The results of hurdles are varied. A student may be right on track and pass the hurdle with ease, or a student might be struggling with one or more techniques that may result in a period of probation. This is an indication they are behind the curve in a certain area(s) and need to focus their energy on improving those skills. In these cases, a second evaluation would be required. If a student appears not to be successfully moving forward in a specific degree program, they may be re-directed or placed in a different degree program that better suits their skill sets. In all cases, these evaluations are designed to ensure students are in a degree program that will offer them the best opportunities for success.

“Many students find themselves in probationary periods,” Morrissey said. “In many cases this is because our students have had limited or no access to formal and/or high quality training prior to enrolling at Millikin. The techniques we are expecting our students to master are complex and incredibly challenging. All of our students have a great deal of raw talent. However, raw talent alone will not make a theatre practitioner successful. Students who are able to combine raw talent with a comprehensive understanding and mastery of technique and critical thinking will find more opportunities for success in a competitive market.”

Coleman, who started out as a BFA acting major, was put on probation and is now a BA theatre major. She says this was for the best.

“Hurdles were a way of showing me that acting wasn’t the only thing I wanted to do with my life,” she said. “It’ll still be there to come back to while I’m exploring other things. I want to learn more than just that. If Millikin didn’t have hurdles, I would’ve been stuck in a degree I didn’t want. My professors noticed something was holding me back, and I felt the same way. This helped me make the choice to change my degree, so the decision was right on the mark.”

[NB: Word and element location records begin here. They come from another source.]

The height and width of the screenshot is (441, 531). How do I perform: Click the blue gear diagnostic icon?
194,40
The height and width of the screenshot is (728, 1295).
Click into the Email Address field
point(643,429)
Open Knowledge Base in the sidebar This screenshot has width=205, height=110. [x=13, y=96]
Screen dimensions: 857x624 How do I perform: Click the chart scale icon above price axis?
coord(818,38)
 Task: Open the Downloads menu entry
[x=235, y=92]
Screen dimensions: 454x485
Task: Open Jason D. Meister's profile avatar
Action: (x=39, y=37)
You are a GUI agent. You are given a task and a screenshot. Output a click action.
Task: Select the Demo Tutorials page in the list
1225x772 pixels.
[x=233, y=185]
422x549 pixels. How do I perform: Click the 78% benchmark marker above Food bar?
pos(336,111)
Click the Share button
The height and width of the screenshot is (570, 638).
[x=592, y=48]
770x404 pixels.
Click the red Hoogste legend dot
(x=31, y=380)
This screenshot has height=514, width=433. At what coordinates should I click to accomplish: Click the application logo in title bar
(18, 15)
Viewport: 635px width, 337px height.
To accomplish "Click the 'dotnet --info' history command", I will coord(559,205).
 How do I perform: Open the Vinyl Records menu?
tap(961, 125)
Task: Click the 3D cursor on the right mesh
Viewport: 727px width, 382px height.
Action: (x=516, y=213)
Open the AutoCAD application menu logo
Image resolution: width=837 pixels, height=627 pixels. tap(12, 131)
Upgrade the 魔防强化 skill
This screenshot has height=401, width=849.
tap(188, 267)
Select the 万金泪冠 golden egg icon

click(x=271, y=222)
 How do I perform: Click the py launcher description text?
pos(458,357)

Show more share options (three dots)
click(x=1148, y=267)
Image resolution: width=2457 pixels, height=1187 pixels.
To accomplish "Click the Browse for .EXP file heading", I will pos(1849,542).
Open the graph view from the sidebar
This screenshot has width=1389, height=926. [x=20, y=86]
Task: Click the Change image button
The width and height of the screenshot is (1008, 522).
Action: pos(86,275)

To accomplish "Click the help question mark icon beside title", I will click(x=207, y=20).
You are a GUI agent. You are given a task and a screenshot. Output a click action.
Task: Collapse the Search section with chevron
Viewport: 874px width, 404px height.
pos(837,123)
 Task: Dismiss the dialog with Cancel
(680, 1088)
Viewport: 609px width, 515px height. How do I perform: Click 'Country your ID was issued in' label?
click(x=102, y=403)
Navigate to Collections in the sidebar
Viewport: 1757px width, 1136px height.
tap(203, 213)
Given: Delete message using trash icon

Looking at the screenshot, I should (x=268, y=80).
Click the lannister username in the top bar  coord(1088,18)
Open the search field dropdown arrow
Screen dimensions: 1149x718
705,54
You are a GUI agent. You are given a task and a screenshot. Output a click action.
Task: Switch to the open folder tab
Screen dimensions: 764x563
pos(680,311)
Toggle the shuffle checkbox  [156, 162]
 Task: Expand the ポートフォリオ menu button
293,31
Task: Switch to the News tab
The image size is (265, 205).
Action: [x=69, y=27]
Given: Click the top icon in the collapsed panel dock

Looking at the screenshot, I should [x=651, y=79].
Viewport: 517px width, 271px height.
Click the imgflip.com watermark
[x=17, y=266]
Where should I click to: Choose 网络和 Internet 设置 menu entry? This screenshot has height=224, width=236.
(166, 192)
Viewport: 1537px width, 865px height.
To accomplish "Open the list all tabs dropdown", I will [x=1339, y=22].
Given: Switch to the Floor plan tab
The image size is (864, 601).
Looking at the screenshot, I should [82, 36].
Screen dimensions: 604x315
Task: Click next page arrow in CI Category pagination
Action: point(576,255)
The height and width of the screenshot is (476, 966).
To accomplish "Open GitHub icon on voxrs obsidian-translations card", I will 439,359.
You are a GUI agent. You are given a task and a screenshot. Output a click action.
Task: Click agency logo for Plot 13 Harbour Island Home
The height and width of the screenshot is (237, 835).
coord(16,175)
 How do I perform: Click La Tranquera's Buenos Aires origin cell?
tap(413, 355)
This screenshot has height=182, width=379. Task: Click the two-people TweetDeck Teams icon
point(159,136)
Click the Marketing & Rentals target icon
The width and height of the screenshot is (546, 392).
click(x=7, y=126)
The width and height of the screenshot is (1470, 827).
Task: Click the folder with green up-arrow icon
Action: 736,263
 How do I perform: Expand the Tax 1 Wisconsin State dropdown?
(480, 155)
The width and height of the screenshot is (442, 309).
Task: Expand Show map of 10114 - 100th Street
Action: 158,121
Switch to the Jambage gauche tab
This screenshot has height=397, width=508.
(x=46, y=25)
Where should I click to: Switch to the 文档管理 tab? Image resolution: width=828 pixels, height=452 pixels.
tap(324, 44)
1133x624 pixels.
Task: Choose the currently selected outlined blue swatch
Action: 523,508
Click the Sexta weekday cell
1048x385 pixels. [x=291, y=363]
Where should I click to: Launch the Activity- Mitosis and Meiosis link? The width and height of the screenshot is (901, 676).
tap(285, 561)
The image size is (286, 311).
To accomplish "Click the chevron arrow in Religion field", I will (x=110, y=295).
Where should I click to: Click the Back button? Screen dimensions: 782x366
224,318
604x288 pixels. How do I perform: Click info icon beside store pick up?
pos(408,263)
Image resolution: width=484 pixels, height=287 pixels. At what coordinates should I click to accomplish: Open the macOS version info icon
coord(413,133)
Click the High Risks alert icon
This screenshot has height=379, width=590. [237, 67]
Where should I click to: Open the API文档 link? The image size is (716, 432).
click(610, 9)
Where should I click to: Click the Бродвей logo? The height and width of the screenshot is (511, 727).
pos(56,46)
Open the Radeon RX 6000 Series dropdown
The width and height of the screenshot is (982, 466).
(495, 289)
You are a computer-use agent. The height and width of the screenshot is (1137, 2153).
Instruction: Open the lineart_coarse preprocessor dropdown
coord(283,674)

“Some people handle hurdles better than others,” Robinson said. “I’ve seen quite a bit of people just stress and stress about hurdles. It’s the only thing that they think about when they go to sleep and wake up. It’s unhealthy. Yes, it’s something you should be thinking about, but you can’t let it rule your life. I do feel like there is some weight on my shoulders, but it’s nothing that I can’t handle. It’s definitely one more thing that I do think about but, like I said earlier, I’m just focusing on giving my all and just having fun with it.”